Philadelphia Sepr 17th 1761

My dear Sir

I arrived here last Saturday in Compy with Doctor Stuart who laid a State of your case before Doctor Macleane and now send you their opinions1 But as the changes to which your Disorder are Subject and the distance of Time and Place may probably in some measure destroy the efficacy of what they prescribe I would earnestly beg leave to recommend your coming here as soon as the circumstances of your affairs can possibly permit for when I consider the advantages you must derive from being under the immediate care of the most eminent and universally acknowledg’d ablest Physician on the Continent in a place where you could enjoy variety of agreeable Compy &Ca as well as from change of air I cannot help again repeating my entreaties of your loosing none of that valuable Time requisite to re-establish your Health with which no Bussiness however important ought to be put in competition.

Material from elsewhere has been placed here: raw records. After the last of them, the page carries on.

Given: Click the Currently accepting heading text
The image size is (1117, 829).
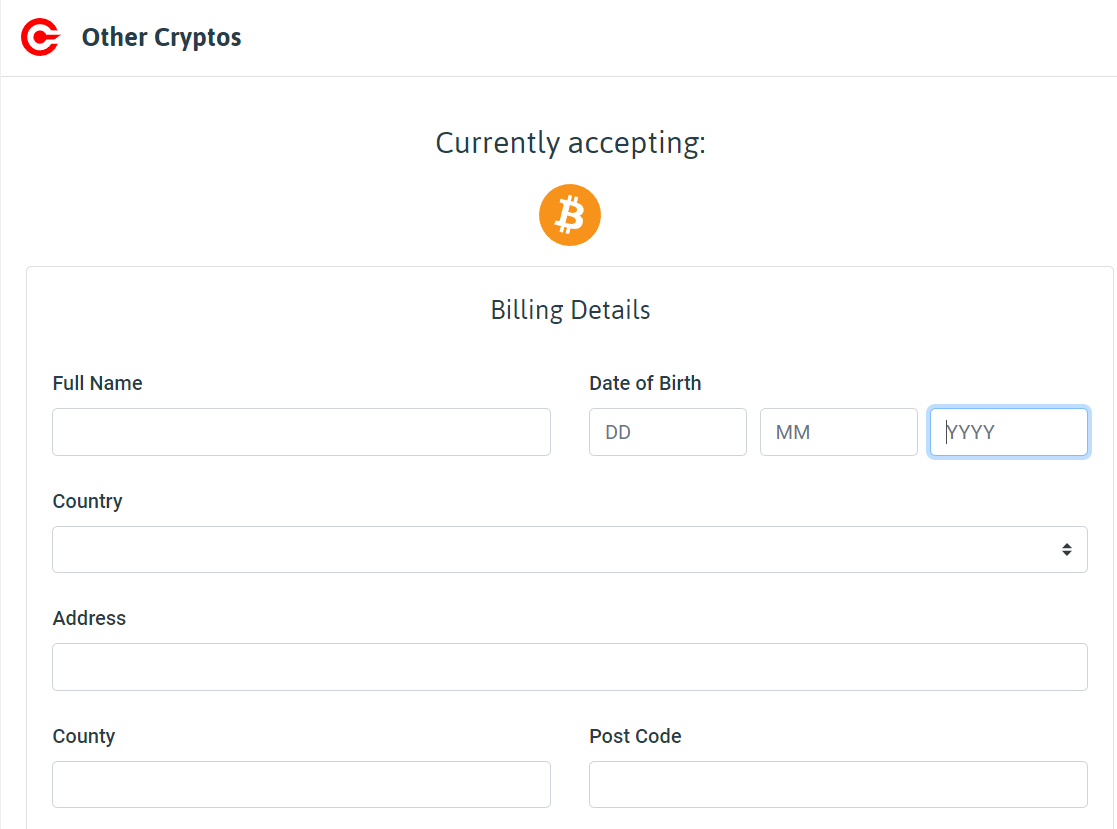Looking at the screenshot, I should (x=570, y=143).
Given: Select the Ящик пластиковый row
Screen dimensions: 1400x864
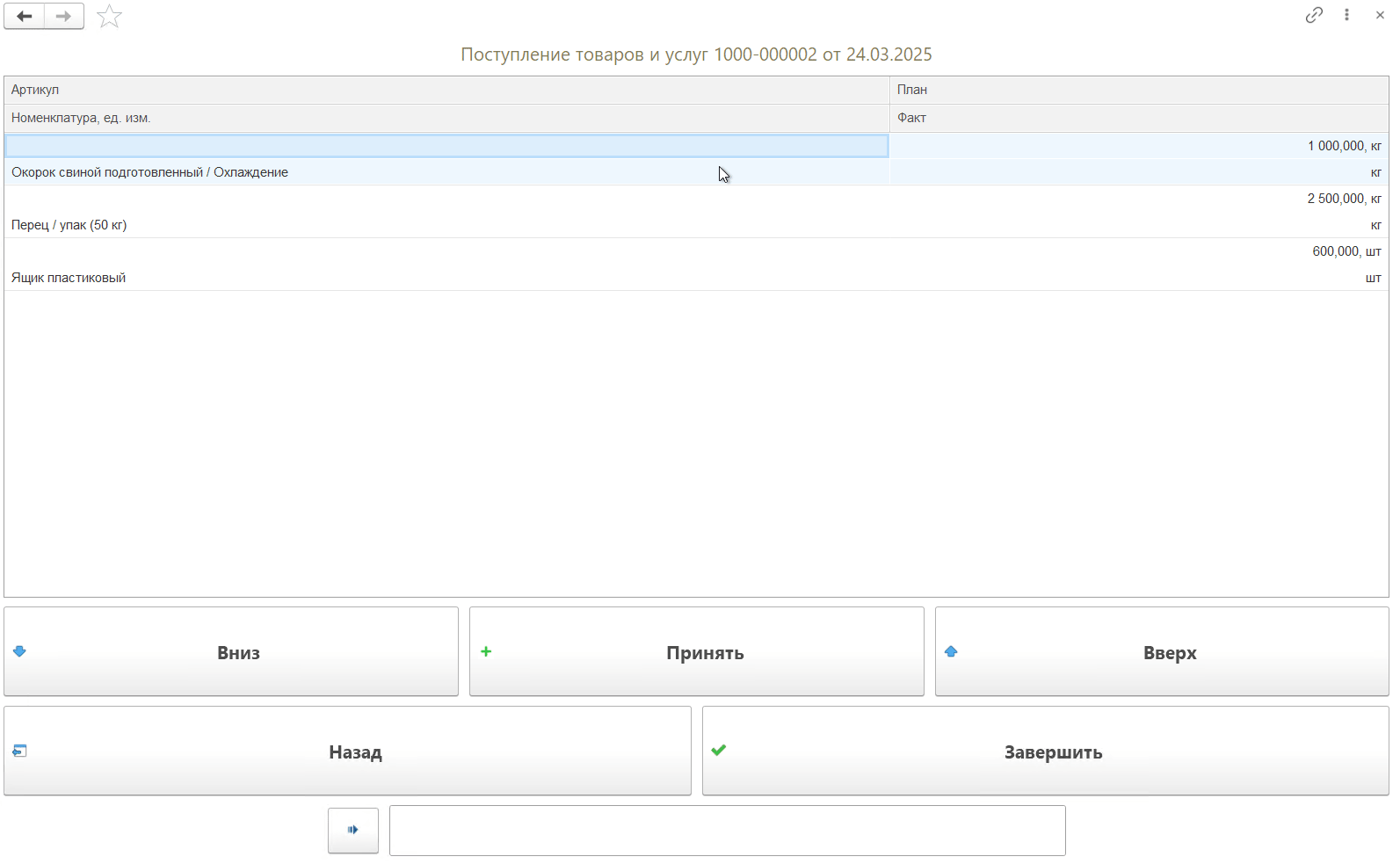Looking at the screenshot, I should (x=69, y=278).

This place is at present very barren of News, this Days Paper which I enclose you contains what little there is except a Report of a Peace which it’s hop’d will turn out groundless, nothing as yet has transpir’d with regard to the destination of the Troops Encampt on Staten Island but a man of war is daily expected from England with Dispatches for the General.2

I have applied to General Monckton for leave to attend him as a Volunteer on the intended Expedition (in case our Governor will agree to it) I have likewise requested his Interest to procure me the Purchass of a Compy and in the event of my Success will give you the earliest Intelligence of it3—I propose to set out for Camp in a few days from whence I will do myself the pleasure to write you what ever I can pick up that may merit your notice—I am extremely anxhous to know how you do and were it not that writing may be disagreeable in your present situation I would beg a line if ever so short by every oppy for this place Directed to the Care of Messrs Macleane & Stuart4 for I’m perswaded you will not hesitate to beleive that nothing could make me so happy as an accot of your perfect Recovery which I with all my Soul most ardently wish Please offer my Respectfull Complemts to your Lady I ever am with the most perfect & unalterable Regard My Dear Colonel Your most Affectionat & Most Obliged humble Servt

Robert Stewart

ALS, DLC:GW.

1Saturday was 12 September. John Stewart (Stuart) was a surgeon in the Virginia Regiment. Laughlin (Lauchlin) Macleane (c.1728–1778), a graduate of the University of Edinburgh, was a surgeon in Charles Otway’s 38th Regiment in Philadelphia. A contemporary described him as a man of “great skill in his profession” and “a man of wit and general information” with a “distressing impediment in his speech” (Graydon, Memoirs description begins Alexander Graydon. Memoirs of His Own Time. With Reminiscences of the Men and Events of the Revolution. Edited by John Stockton Littell. Philadelphia, 1846. description ends , 42). For GW’s prolonged illness in the summer of 1761, see GW to Andrew Burnaby, 27 July 1761, n.7.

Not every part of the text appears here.